Oregon would see a fiscal shock of $1.3 billion in a deep recession, but it could still have 13.4 percent of its 2019 revenues available to spend. Based on its $1.3 billion rainy day fund, Oregon could run for 46 days without any new income.
In the number two slot is Alaska, which Moody’s says would have an incredible 81.1 percent of its 2019 revenues, even in a recession. Believe it or not, the Last Frontier would be able to remain operational without raising taxes or cutting services for 170 days, based on its massive $2.3 billion rainy day fund.

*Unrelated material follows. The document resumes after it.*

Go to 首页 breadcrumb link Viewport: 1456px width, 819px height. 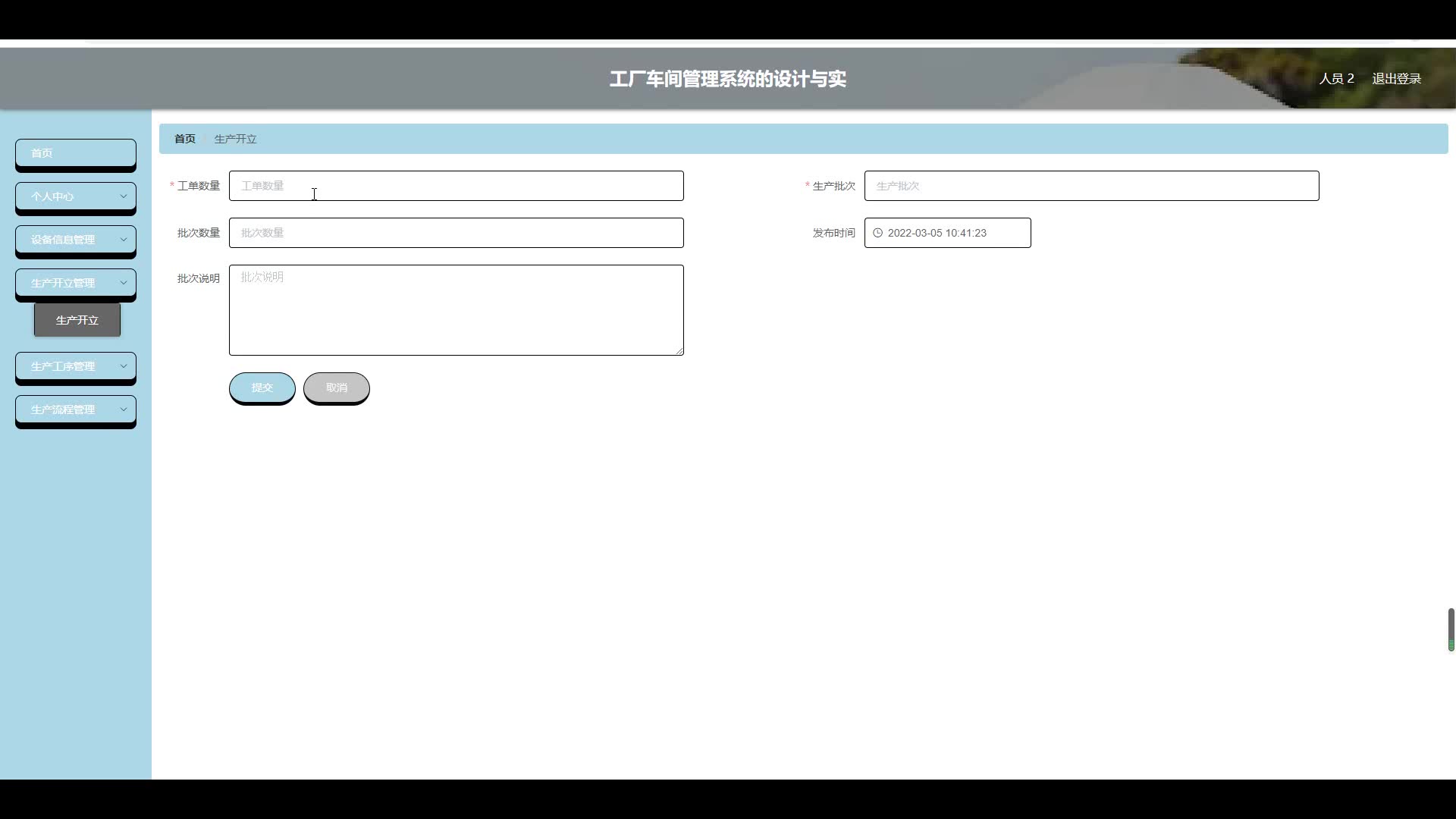click(184, 139)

The state that’s most prepared for a recession, according to Moody’s, is Wyoming. The least populous state with only 578,000 residents, Wyoming would face a relatively small fiscal shock of $250 million in a bad recession. It could manage to have an unbelievable 117.5 percent of its 2019 revenues available to spend. As such, the state tops the nation by far in the number of days it could run on its $1.7 billion rainy day fund—397 days, or just over an entire calendar year.
And there you have it! The top 10 states most prepared for a recession.
And the Least Prepared?
You might be wondering which states would be in worst shape during an economic downturn. These may be the “mismanaged” states Mnuchin and McConnell had in mind—including McConnell’s own home state of Kentucky.
Below is the list of states that ranked at the very bottom in terms of preparedness, starting with number 41, Michigan, which would run a budget deficit of 9.7 percent of 2019 revenues.
Michigan (-9.7 percent), New Hampshire (-10.2 percent), Mississippi (-10.2 percent), Pennsylvania (-10.5 percent), Florida (-10.9 percent), New Jersey (-13.9), Oklahoma (-14.6 percent), Kentucky (-14.6 percent), Illinois (-15.8 percent) and Louisiana (-19.9 percent).